==== Source passage ====

For many people, the New Year resolution to eat more healthily is as traditional as drizzle on Christmas Eve. But we should be paying attention not only to our own diet, but also to the nutrition of our most important production resource: soil! Because the billions of living organisms that thrive in our farmland need regular feeding. Intermittent fasting or a starvation diet is out of the question for them.
Tons of hungry helpers
Beneath the surface of a hectare of farmland live around 15 tons of living organisms, subdivided into micro, meso, macro and megafauna. The spectrum ranges from fungi and bacteria to tiny single-cell organisms smaller than 0.2mm long to comparatively gigantic vertebrates. They all expect to be fed 365 days a year – and not just scraps of organic substances, but a balanced diet. For each one of them.
Chef de cuisine for hungry soil fauna
The role of soil fauna in the stability of soil, the humus content, the comprehensive supply of crop plants and the ability to resist pathogens or other adverse conditions cannot be overestimated. And the responsibility for the balanced nutritional composition of the soil – to satisfy the needs of all “eaters” – lies with you. But don’t worry: Being the chef de cuisine for such a hungry army is not as difficult as it sounds.

==== Input data ====

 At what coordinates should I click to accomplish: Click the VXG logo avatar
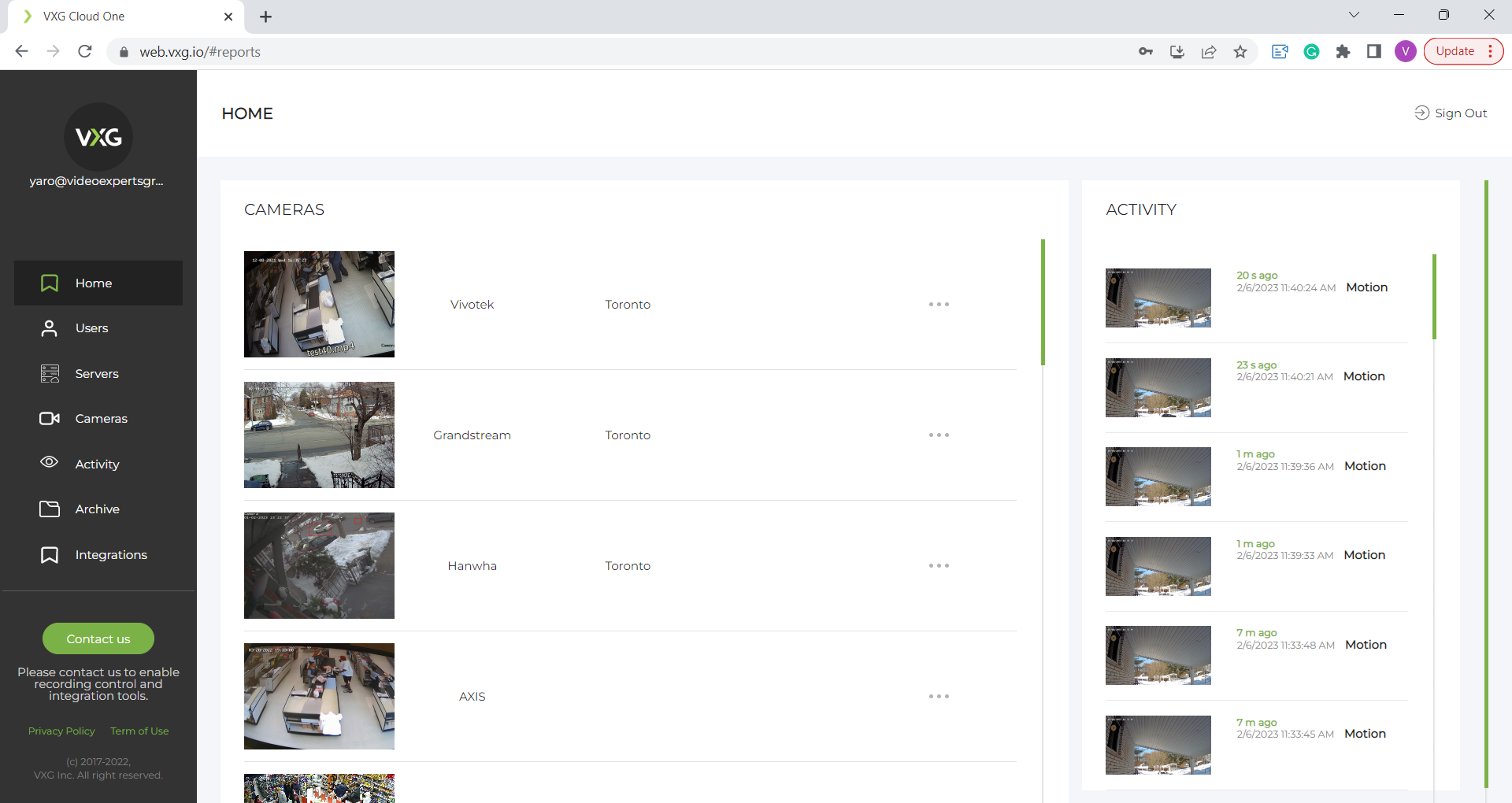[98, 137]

====
==== Input data ====

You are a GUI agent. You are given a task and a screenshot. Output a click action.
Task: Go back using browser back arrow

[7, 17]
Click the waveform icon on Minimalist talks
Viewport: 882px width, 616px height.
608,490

====

Copy the soil nutrition passage, everything from "Tons of hungry" down to "as it sounds.", changing "hungry" to "ravenous" wherever it occurs. You can ignore the rows.

■ Exercise answer ■
Tons of ravenous helpers
Beneath the surface of a hectare of farmland live around 15 tons of living organisms, subdivided into micro, meso, macro and megafauna. The spectrum ranges from fungi and bacteria to tiny single-cell organisms smaller than 0.2mm long to comparatively gigantic vertebrates. They all expect to be fed 365 days a year – and not just scraps of organic substances, but a balanced diet. For each one of them.
Chef de cuisine for ravenous soil fauna
The role of soil fauna in the stability of soil, the humus content, the comprehensive supply of crop plants and the ability to resist pathogens or other adverse conditions cannot be overestimated. And the responsibility for the balanced nutritional composition of the soil – to satisfy the needs of all “eaters” – lies with you. But don’t worry: Being the chef de cuisine for such a ravenous army is not as difficult as it sounds.